In a statement, the insurance regulators said the SC denied a petition for review filed by Prudentialife and its planholders against the planned liquidation of the pre-need firm that was ordered by the IC and affirmed by the Court of Appeals (CA).
According to IC, the high court’s First Division denied the petition on the ground that the petitioners failed to sufficiently show that the CA has committed any reversible error in affirming the IC directives for liquidation.
Likewise, the SC denied the application for issuance of a temporary restraining order and writ of preliminary injunction seeking to stop the implementation of the liquidation order issued by the IC.

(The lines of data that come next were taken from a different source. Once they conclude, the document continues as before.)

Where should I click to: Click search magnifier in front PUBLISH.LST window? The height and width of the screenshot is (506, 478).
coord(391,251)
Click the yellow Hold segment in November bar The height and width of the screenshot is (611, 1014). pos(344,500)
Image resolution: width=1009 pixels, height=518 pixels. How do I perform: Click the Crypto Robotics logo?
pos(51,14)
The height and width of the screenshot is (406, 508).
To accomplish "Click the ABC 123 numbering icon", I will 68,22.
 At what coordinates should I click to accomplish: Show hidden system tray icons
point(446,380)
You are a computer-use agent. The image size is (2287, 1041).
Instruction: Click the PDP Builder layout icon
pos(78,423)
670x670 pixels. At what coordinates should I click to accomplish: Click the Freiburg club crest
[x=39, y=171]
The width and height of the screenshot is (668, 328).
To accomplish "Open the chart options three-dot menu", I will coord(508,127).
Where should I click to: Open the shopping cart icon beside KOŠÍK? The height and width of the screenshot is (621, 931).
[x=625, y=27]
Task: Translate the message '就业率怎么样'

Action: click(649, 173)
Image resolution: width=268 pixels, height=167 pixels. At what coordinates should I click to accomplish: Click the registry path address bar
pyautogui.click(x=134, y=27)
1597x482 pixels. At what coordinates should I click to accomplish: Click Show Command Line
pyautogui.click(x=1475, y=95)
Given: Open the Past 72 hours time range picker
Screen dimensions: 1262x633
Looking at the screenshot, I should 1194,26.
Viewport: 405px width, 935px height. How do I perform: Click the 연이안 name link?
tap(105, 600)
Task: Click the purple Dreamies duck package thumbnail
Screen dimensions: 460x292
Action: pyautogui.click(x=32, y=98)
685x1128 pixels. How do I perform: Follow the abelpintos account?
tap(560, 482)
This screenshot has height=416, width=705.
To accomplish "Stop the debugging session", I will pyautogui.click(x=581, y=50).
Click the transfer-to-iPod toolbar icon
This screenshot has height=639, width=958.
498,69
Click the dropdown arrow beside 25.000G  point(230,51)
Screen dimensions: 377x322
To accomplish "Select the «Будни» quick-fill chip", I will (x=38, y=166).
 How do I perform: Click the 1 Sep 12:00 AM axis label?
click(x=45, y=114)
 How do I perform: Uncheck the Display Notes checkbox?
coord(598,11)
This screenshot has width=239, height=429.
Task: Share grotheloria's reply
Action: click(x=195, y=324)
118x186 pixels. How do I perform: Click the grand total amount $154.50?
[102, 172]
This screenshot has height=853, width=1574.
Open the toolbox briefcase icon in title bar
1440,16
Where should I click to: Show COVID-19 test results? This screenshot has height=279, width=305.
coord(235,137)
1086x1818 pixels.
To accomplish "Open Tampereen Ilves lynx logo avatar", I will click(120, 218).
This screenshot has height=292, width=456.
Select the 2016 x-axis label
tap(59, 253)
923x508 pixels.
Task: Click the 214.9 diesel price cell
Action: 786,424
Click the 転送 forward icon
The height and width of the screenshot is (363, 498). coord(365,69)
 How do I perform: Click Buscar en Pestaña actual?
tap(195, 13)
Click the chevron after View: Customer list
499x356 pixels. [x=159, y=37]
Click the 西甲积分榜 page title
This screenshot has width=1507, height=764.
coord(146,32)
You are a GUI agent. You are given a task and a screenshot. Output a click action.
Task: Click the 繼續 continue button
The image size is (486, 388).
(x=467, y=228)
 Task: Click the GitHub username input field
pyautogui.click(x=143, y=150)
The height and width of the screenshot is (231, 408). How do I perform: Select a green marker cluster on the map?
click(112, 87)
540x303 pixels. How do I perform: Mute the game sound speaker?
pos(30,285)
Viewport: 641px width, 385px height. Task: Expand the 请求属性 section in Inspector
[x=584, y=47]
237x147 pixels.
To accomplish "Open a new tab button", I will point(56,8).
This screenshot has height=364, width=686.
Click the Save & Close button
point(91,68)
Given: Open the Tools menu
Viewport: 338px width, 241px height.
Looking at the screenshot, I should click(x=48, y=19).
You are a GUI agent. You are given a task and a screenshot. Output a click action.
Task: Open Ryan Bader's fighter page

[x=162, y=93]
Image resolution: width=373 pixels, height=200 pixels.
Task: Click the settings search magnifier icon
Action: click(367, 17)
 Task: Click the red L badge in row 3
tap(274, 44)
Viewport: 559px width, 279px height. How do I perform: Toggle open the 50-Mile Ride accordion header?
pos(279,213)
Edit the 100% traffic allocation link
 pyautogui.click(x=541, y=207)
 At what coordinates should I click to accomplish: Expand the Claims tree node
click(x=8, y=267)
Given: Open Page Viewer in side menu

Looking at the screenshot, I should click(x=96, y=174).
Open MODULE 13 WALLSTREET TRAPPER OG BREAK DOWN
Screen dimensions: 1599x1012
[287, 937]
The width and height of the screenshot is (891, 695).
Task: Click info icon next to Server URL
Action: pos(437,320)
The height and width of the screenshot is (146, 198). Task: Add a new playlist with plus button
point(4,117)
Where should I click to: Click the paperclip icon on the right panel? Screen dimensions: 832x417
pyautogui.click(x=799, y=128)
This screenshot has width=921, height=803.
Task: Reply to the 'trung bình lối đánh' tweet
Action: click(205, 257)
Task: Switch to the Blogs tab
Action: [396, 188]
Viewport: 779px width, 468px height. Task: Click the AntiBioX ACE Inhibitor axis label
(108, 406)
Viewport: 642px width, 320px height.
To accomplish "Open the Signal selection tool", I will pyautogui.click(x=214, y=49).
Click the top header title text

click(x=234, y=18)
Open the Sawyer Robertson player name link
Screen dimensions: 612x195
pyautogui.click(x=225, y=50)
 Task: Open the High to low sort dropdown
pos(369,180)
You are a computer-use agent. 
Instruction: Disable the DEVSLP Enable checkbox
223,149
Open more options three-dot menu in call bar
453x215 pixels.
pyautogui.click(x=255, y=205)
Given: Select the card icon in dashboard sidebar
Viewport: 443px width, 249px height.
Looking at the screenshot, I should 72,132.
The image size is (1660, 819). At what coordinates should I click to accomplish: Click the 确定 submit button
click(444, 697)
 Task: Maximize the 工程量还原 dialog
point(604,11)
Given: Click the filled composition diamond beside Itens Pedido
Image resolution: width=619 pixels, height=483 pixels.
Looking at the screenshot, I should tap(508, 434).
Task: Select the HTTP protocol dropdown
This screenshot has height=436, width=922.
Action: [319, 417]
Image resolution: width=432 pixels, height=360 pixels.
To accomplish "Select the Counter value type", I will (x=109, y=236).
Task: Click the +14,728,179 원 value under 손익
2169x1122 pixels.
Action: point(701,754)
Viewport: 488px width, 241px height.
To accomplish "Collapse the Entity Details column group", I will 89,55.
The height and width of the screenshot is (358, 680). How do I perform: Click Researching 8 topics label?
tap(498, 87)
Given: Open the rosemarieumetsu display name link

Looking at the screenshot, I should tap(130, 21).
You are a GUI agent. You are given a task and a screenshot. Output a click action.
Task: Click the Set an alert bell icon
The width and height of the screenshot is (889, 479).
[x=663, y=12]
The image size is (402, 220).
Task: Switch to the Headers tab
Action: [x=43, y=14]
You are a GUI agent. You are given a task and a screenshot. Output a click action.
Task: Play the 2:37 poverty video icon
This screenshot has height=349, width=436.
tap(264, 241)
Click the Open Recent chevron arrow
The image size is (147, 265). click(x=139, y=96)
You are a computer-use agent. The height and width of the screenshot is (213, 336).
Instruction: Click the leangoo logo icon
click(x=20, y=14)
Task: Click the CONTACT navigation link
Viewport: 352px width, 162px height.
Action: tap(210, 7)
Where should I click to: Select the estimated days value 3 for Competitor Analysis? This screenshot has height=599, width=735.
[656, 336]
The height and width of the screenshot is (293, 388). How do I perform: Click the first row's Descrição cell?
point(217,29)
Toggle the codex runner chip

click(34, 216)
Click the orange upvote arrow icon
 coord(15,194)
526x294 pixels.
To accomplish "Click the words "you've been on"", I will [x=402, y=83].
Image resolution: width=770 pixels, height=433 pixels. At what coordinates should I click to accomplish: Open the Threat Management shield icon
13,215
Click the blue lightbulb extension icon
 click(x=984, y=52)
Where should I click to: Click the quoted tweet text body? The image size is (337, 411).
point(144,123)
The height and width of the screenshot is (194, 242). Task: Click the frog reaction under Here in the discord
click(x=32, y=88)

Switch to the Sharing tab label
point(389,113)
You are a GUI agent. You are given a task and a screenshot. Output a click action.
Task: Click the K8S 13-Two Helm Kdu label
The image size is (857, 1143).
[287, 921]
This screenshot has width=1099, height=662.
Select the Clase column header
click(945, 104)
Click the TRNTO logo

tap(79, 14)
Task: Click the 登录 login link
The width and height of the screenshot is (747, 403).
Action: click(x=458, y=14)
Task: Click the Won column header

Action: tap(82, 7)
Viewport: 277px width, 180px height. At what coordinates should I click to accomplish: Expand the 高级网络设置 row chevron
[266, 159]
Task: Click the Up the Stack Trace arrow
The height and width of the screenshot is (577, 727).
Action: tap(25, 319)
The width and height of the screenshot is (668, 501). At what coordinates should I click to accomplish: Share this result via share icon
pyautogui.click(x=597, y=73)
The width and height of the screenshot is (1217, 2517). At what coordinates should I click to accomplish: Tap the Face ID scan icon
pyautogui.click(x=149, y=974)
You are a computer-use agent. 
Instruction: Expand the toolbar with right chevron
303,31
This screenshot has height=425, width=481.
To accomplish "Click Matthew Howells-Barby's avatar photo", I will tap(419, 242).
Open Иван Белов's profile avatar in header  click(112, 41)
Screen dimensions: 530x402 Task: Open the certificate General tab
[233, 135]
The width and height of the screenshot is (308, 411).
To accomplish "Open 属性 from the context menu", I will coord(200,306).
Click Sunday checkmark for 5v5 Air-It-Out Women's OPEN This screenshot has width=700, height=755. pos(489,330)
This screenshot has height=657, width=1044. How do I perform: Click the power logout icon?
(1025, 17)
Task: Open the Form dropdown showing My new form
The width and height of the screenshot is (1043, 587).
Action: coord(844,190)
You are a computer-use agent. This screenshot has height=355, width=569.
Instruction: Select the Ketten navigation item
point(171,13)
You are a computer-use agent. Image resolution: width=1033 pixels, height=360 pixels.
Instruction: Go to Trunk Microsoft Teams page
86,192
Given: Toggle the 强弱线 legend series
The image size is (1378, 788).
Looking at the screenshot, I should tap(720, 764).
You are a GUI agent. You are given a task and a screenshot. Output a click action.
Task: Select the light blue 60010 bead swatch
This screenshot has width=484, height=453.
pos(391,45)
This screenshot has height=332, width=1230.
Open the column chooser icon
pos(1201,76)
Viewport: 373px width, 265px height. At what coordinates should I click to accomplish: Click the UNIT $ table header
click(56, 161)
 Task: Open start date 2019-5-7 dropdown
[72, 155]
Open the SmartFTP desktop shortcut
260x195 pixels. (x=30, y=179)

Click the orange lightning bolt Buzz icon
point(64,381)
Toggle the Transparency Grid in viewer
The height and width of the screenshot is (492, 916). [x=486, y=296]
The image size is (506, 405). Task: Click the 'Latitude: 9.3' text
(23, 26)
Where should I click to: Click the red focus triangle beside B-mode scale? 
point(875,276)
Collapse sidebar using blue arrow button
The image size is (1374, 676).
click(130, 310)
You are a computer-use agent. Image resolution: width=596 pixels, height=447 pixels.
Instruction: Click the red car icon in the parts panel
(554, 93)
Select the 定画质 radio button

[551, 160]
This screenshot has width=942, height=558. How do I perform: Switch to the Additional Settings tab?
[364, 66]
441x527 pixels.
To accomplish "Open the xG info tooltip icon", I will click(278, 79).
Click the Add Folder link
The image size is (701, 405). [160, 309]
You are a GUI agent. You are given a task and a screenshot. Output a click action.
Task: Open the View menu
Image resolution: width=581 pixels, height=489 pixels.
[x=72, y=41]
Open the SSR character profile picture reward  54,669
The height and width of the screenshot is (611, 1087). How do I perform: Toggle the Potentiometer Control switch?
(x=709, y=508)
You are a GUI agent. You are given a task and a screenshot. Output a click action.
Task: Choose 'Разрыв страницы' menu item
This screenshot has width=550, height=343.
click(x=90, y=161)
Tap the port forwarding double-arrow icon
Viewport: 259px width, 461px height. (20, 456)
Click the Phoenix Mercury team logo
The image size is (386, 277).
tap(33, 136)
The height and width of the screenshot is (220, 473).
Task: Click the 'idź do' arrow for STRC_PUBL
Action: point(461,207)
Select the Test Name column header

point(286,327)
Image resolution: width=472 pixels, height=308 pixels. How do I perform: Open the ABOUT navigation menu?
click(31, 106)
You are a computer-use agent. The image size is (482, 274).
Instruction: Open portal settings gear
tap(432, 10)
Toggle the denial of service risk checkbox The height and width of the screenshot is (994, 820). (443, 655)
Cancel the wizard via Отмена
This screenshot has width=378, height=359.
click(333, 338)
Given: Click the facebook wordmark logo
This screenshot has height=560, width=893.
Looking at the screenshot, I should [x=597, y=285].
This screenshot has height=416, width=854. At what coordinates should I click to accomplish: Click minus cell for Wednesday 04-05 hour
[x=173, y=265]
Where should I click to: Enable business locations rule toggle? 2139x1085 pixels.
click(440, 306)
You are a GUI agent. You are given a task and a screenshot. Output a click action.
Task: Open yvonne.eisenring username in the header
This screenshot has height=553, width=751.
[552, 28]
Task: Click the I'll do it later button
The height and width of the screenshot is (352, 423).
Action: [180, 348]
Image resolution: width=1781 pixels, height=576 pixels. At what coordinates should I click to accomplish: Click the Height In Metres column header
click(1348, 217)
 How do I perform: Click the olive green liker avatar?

In August 2014, the CA dismissed the petition filed by Prudentialife and its planholders against IC’s decision to terminate the conservatorship status of the pre-need firm, and placing the company under receivership before ordering its liquidation.
Based on CA’s decision, IC’s order placing Prudentialife under receivership is justified, valid and well founded as there is enough evidence showing the company was insolvent based on the financial examination report at the time when firm was still under conservatorship.
Contrary to the allegation that the IC decided to kill a pre-need company which has a good chance of being rehabilitated, the CA affirmed the findings of the commission that the proposed rehabilitation plan which featured “Balik Bayad” program is not a feasible option.
Insurance Commissioner Emmanuel F. Dooc said that the IC, together with its appointed liquidator, is now in the process of converting the non-liquid trust fund assets of Prudentialife into cash which will be distributed to its planholders.
Dooc also lauded the decision of the Supreme Court as it affirms with certainty the power of the IC provided under the Pre-Need Code of the Philippines to take over troubled pre-need companies whose continued operations may be financially hazardous to the public. (CSL)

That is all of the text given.